▶ [GOALS]
1) Answer these questions using the piece about root vegetables:
(a) At what time each year did the family eat rutabagas?
(b) On what trip did the writer first discover julienned pickled beets?
(c) How many types of yams are there worldwide?
2) Extend the piece about root vegetables, picking up right after its last sentence.

▶ [SOURCE EXTRACT]
┌──
Root vegetables are a wonderful thing to grow. I am very fond of using them as part of my year-round menus.

I have to admit, though, that I did not always feel this way. As a child I hated turnips and beets. My older sister Debby had a fondness for rutabagas or yellow turnips, and every year in April on her birthday, we had them as part of our dinner. I ate them grudgingly, washing them down with plenty of milk because I had to (we were brought up to eat everything that was served to us), not because I wanted to. That has changed.

Rutabagas, or Swedes, are also in the same family as turnips. Some botanists think rutabagas may be the offspring of wild cabbage and the turnip. They have a firm, yellow-orange flesh, are denser and a little sweeter than turnips. They are half yellow-orange and half burgundy or purple on the outside. Most commercial rutabagas are waxed, so they have to be peeled before cooking them.

Low in fat and rich in carbohydrates, turnips are related to cabbage, one website said, a part of the cruciferous vegetable family. We eat them steamed, in stir fries and mashed with potatoes.

There are all kinds of turnips; one of my spring and early summer favorites is the white variety with purple tops. Their flavor is slightly sharp, different from the yellow turnips.

Thin sliced red and golden beets from a high angle view.

Beets were another vegetable that I tolerated in my childhood. It wasn’t until I took a trip to England when I was in my mid-20s and discovered julienned pickled beets, as part of a cold salad, that revised my earlier opinion of them. I still find the taste of cooked beets too earthy to be served just plain. But pickling them is easy and I have found recipes that I actually like. I’m including two beet salad recipes here: I have used one and Joanne Brianna-Gartner, entertainment editor of The Enterprise brought in one of hers.

I think the key to overcoming most food prejudices is finding a way to prepare them, recipes that suit your palate.

The sweeter root veggies, sweet potatoes, yams and parsnips were never a problem for me to love. Who can resist sweet potato pie or candied yams and carrots? And parsnips are wonderful both by themselves and in soups and stews.

Someone asked me the difference between yams and sweet potatoes, and I will share what I found online. Perhaps it’s the fact that sweet potatoes have more than one appearance that can make them so confusing.

Sweet potatoes are yellow or orange tubers with ends that taper to a point. The paler, thin-skinned variety with pale yellow flesh has a drier crumblier texture similar to a baking potato. The darker skinned variety (often called a yam by mistake) has thicker skin that’s dark orange to reddish, with vivid orange sweet flesh and a moist texture.

Baked sweet potato slices with spices in the oven dish. Healthy vegan food concept.

Real yams come from a tropical vine and are not even related to the sweet potato. They have brown or black skin and off-white, purple or red flesh, depending on the variety. They have “more natural sugar than sweet potatoes” and “have higher moister content.” There are more than 150 types of yams worldwide.
└──
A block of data
┌──
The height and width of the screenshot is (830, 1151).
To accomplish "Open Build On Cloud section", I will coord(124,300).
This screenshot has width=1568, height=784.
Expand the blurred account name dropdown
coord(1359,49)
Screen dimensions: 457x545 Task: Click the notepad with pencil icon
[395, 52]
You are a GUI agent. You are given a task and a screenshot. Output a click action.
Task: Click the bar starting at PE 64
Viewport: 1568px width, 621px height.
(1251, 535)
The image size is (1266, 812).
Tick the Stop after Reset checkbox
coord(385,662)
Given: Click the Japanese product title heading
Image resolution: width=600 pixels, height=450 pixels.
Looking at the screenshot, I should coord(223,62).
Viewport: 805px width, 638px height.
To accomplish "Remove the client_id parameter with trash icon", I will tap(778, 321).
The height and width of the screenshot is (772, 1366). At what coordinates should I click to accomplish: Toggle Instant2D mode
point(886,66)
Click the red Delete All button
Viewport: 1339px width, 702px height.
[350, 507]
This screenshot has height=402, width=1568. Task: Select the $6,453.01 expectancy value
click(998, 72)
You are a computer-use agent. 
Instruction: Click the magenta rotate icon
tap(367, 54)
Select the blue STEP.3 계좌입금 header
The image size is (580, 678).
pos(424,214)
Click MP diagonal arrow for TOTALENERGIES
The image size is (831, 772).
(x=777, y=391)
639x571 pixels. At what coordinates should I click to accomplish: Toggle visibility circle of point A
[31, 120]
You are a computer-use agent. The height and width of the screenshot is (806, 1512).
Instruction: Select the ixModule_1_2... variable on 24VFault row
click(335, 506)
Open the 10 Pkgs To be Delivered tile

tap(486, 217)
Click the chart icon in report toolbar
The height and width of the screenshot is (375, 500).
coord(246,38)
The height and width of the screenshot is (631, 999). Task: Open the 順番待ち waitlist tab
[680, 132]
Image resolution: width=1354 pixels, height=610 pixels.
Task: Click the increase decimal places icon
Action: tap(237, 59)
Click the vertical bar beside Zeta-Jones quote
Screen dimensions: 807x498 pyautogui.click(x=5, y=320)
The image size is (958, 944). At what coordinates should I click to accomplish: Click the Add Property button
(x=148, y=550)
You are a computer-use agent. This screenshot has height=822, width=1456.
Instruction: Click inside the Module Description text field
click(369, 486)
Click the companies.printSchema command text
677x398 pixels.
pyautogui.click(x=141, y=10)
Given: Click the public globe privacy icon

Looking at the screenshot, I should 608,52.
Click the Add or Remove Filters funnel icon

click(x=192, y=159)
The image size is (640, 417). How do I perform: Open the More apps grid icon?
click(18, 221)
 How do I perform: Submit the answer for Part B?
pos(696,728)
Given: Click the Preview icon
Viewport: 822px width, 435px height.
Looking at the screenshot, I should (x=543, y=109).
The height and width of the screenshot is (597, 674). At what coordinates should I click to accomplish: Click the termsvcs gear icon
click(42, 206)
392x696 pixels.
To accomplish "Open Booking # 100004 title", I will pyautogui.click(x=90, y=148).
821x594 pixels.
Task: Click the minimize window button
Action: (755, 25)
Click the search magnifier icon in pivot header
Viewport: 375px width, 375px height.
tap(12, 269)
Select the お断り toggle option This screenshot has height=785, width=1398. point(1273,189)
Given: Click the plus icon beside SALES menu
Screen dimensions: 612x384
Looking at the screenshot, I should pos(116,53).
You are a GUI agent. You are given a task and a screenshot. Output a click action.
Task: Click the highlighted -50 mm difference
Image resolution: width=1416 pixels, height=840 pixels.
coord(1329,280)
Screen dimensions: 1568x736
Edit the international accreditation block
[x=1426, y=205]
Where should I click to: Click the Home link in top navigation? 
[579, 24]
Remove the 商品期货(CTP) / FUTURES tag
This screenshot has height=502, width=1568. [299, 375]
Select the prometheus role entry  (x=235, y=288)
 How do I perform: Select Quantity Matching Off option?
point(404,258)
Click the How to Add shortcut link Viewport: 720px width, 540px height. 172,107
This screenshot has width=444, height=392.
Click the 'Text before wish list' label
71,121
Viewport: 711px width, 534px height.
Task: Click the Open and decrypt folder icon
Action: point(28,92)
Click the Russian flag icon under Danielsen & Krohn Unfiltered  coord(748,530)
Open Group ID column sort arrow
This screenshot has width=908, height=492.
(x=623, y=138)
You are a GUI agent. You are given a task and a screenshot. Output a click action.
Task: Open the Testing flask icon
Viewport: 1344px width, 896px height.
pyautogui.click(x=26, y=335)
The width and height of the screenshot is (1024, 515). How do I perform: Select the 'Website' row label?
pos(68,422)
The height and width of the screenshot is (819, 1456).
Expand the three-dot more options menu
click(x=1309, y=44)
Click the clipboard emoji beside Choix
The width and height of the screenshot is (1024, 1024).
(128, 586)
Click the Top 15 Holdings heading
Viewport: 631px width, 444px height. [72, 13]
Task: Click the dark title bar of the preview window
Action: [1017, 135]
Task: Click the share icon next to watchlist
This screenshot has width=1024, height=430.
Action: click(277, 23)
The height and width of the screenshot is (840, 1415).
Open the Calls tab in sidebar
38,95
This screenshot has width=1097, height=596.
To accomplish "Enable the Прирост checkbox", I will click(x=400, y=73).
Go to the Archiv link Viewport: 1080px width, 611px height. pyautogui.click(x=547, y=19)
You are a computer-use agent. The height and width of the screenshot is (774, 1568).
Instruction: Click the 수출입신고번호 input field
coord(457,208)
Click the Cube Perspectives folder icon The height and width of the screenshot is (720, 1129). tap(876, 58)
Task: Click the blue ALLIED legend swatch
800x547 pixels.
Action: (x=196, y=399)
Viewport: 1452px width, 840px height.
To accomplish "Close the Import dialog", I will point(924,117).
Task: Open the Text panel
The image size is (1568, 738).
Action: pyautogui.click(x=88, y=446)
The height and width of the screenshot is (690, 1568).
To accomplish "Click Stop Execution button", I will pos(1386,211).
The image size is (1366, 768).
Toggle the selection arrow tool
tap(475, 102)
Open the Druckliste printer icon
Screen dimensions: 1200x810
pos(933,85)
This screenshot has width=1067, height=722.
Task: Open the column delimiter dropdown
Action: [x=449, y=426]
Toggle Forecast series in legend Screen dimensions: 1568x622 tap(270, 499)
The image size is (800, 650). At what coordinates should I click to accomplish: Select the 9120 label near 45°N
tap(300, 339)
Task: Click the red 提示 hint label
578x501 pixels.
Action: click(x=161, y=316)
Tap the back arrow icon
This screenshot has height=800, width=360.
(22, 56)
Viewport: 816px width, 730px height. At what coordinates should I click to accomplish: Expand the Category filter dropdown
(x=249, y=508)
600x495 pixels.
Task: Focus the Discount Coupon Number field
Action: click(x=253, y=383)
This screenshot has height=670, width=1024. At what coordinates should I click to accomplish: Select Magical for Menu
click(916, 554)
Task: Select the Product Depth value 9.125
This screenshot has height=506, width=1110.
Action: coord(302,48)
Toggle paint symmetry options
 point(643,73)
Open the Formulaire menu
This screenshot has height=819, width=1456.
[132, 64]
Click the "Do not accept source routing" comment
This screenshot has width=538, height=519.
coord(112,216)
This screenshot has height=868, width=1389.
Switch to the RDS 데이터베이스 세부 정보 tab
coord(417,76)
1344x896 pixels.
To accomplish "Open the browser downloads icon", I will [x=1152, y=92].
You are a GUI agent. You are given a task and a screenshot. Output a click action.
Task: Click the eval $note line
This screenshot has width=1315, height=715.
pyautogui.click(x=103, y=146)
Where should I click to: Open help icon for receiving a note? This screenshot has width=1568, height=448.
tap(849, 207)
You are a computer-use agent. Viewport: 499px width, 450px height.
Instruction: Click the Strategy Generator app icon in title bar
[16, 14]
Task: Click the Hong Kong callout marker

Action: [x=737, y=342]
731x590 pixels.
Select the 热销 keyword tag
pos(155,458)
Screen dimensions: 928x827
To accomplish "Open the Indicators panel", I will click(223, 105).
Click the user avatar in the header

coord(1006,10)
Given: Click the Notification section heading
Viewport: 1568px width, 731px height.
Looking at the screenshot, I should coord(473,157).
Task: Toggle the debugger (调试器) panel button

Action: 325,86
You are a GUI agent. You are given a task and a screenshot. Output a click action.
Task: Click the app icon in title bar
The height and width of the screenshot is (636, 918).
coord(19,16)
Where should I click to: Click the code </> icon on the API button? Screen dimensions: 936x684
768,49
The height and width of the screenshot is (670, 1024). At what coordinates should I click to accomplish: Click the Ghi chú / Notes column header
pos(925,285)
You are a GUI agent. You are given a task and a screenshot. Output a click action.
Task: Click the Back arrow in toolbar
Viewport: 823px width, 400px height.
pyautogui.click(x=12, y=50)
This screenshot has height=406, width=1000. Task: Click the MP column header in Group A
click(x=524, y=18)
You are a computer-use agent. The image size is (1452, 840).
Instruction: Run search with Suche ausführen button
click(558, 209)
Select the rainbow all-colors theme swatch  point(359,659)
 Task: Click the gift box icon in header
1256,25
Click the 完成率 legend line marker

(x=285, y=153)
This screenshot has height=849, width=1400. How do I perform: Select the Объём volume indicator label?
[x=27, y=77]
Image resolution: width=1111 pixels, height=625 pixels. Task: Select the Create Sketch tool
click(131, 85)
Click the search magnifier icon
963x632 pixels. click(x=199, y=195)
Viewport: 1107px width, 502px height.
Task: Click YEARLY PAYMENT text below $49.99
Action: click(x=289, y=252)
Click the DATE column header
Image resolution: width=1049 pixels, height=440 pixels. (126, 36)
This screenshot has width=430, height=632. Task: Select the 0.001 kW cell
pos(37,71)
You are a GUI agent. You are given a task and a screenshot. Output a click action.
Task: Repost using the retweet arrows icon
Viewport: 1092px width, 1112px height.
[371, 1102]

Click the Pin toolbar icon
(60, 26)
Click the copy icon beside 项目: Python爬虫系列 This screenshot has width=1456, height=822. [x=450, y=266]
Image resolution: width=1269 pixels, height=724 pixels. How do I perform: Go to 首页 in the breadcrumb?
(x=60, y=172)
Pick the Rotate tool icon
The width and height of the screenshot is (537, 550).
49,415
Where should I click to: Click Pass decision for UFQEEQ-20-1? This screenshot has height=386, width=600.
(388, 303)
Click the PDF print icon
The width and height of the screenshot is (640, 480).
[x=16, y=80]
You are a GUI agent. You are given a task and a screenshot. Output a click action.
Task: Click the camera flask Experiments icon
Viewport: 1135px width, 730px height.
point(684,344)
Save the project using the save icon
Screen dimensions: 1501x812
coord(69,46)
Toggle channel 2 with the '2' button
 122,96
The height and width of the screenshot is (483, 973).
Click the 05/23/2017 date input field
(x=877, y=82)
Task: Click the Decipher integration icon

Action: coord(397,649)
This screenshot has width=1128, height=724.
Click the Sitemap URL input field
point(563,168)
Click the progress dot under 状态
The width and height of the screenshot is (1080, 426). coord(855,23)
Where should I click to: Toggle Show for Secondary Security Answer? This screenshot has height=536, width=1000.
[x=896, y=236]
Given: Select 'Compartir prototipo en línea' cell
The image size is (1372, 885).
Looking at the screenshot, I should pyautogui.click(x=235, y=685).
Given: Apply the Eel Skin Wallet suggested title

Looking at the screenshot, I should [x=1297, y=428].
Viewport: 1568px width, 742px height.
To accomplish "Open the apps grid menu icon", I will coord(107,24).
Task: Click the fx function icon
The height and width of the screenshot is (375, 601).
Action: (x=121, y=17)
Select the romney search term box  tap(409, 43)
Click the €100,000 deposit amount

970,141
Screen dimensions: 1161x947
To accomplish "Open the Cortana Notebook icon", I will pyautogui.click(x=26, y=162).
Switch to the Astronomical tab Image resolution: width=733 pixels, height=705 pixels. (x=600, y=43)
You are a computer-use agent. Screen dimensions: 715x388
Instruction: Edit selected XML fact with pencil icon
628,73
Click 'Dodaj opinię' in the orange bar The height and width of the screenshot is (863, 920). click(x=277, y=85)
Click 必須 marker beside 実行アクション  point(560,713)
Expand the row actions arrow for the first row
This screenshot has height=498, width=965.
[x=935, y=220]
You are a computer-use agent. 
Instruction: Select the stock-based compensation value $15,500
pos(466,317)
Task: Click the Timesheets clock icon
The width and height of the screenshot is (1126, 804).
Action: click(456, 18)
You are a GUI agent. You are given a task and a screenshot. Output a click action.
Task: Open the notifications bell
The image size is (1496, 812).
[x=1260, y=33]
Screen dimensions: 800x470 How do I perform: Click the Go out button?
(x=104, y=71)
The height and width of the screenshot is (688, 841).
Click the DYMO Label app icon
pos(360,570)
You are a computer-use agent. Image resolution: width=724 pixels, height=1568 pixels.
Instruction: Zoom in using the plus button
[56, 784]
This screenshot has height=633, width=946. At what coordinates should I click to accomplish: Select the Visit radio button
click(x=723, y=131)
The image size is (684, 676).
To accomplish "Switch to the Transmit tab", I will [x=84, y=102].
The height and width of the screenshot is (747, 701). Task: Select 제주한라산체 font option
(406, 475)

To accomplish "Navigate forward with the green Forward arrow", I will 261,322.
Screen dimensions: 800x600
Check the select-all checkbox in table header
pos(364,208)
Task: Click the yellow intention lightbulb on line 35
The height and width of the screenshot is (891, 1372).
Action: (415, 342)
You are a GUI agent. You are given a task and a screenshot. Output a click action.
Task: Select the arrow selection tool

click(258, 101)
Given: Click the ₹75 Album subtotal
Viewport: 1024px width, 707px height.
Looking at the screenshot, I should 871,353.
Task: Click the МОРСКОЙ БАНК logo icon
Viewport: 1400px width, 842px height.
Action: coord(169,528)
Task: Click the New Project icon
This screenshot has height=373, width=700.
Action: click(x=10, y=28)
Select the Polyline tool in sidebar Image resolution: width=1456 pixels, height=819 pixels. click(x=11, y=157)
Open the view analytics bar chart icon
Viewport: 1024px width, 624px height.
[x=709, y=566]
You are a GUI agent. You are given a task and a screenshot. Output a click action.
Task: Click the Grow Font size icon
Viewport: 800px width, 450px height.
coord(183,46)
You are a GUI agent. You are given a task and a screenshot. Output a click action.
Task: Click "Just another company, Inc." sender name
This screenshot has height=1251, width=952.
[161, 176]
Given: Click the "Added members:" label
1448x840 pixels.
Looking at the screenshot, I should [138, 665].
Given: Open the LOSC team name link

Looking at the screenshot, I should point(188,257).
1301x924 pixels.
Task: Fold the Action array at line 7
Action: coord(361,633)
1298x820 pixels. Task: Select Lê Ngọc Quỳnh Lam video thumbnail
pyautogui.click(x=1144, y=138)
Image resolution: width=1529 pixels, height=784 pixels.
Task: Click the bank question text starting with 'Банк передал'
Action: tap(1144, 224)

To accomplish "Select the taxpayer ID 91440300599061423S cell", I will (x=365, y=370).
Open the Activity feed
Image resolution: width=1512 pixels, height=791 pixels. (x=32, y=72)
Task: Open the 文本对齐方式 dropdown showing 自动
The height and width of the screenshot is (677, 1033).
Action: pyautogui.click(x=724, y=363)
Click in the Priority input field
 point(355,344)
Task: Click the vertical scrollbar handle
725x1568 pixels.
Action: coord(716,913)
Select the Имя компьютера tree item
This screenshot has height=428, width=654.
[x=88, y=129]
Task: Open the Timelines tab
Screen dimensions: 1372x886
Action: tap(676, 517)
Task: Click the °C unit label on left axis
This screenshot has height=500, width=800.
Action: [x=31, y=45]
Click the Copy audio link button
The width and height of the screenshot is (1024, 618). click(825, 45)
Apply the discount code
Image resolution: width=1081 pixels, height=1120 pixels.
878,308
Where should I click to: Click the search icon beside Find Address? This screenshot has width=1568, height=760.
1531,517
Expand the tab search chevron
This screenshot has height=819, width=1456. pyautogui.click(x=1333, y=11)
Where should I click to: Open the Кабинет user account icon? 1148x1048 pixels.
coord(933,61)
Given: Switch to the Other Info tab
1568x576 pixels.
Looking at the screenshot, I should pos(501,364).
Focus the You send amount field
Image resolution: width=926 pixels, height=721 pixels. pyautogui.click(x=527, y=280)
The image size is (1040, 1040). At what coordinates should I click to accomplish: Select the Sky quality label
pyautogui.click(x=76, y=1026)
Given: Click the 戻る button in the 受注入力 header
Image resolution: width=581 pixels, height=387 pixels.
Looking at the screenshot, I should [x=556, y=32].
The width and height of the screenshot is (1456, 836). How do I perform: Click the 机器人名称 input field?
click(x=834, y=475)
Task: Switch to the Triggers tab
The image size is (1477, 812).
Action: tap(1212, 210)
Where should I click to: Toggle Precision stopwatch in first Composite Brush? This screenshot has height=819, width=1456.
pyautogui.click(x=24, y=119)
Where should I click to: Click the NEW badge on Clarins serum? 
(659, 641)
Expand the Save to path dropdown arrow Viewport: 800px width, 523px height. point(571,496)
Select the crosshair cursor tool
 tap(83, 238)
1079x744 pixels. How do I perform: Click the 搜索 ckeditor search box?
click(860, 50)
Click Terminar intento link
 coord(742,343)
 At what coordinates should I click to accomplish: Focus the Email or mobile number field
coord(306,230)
└──
▶ [OUTPUTS FOR THE TASKS]
1)
(a) Every April, at dinner on the writer's older sister Debby's birthday.
(b) A trip to England, when the writer was in their mid-20s.
(c) More than 150.

2)
One simple way I have found to enjoy sweet potatoes is to make a baked sweet potato fries. Just figure on one-half to one potato per person. Scrub them and then cut them in half and then each half into eight to 10 strips, sort of like oven French fries. Put them in a bowl with anywhere from 1 to 2 tablespoons of olive oil or vegetable oil. Toss them to coat and then put them on a shallow pan in a 375° oven for 20 to 40 minutes. You may want to turn them over ate least once and check their progress at the same time. When they are cooked through and brown, take them out of the oven, sprinkle them with a little salt and serve. They are wonderful. You may find half of a potato is not enough. It depends on the size of the sweet potato you start with.

Another way to use these vegetables is in combination with something else. The white, purple top turnip is ideal for boiling with potatoes to make neaps and taters. I put two potatoes for each turnip. Boil them together and then mash them, with milk, butter, salt and pepper, as you would for your regular mashed potatoes.

Another variation on the last suggestion was given to me by Cindy Haskell, whom I worked with. She said in addition to the turnips, her mother-in-law, Sally Settino, a former Upper Cape resident, adds carrots (making the mixture 50 percent turnips and 50 percent carrots) and lightly chops them with two knives or a hand masher. Add salt and pepper and butter to taste. Cindy says the mixture is quite colorful and a welcome addition on Thanksgiving.

For this article, I have included three recipes for beets, which probably would surprise my family. I have also included one that uses grated carrots.

Though carrots are delicious almost anyway you serve them, I found a recipe that uses them with lamb. The recipe is from Sephardic Cooking by Copelands Marks, and the recipe is from Iran. This first recipe is the lamb one.

Preparation of fermented beets (beet kvass) in a glass jar

Lamb Cutlet

1 pound ground lamb

2 medium onions, chopped

3 carrots, grated

1 cup ground toasted chickpea flour (I have used plain breadcrumbs, too.)

1 tsp salt, or to taste

¼ tsp pepper

½ tsp ground cardamon

¼ tsp ground turmeric

¼ tsp baking soda (optional)

2 to 3 tbsp cold water

Mix everything together except the oil, adding enough water to provide an easily handled batter.

Prepare round or oblong cutlets 3 inches in diameter, 1/2 -inch thick. Heat 3 tbsp oil in a skillet and brown the cutlets, covered over moderately heat for 3 minutes on each side. Drain briefly on paper towels.

Serve warm. Serves 4 to 6. Makes about 10 cutlets.

The beets in these next two recipes are not pickled.

Beet Salad
(From Sephardic Cooking)

¼ cup wine vinegar

2 tbsp olive oil

2 tsp sugar

1 garlic clove chopped fine

1 small onion, cut into thin slices (1/3 cup)

2 pounds canned beet slices, well drained (buy a jar of cooked beets for speedy preparation. I cut them into julienned slices)

¼ cup Spanish olives

Mix vinegar, oil, sugar and garlic together well.

Put onion, beets and olives in salad bowl. Pour the dressing over and toss the salad several times.

Serve chilled or at room temperature. Serves 8.

Joanne’s Mustardy
Beet Salad

(From Jane Brody’s Good Food Book)


4 medium beets, unpeeled or 1 16-ounce can, sliced beets, drained


2 tbsp lemon juice

2 tbsp Dijon mustard

1 tbsp cider vinegar

1 tsp sugar

2 tbsp chopped fresh dill or 2 tsp dried dill

1 tbsp chopped fresh parsley (optional)

Dash freshly ground pepper

If using uncooked beets, cook beets in water to cover until they are just tender (about 1 hour). Leave 1 inch beet greens at top (so the beets don’t bleed).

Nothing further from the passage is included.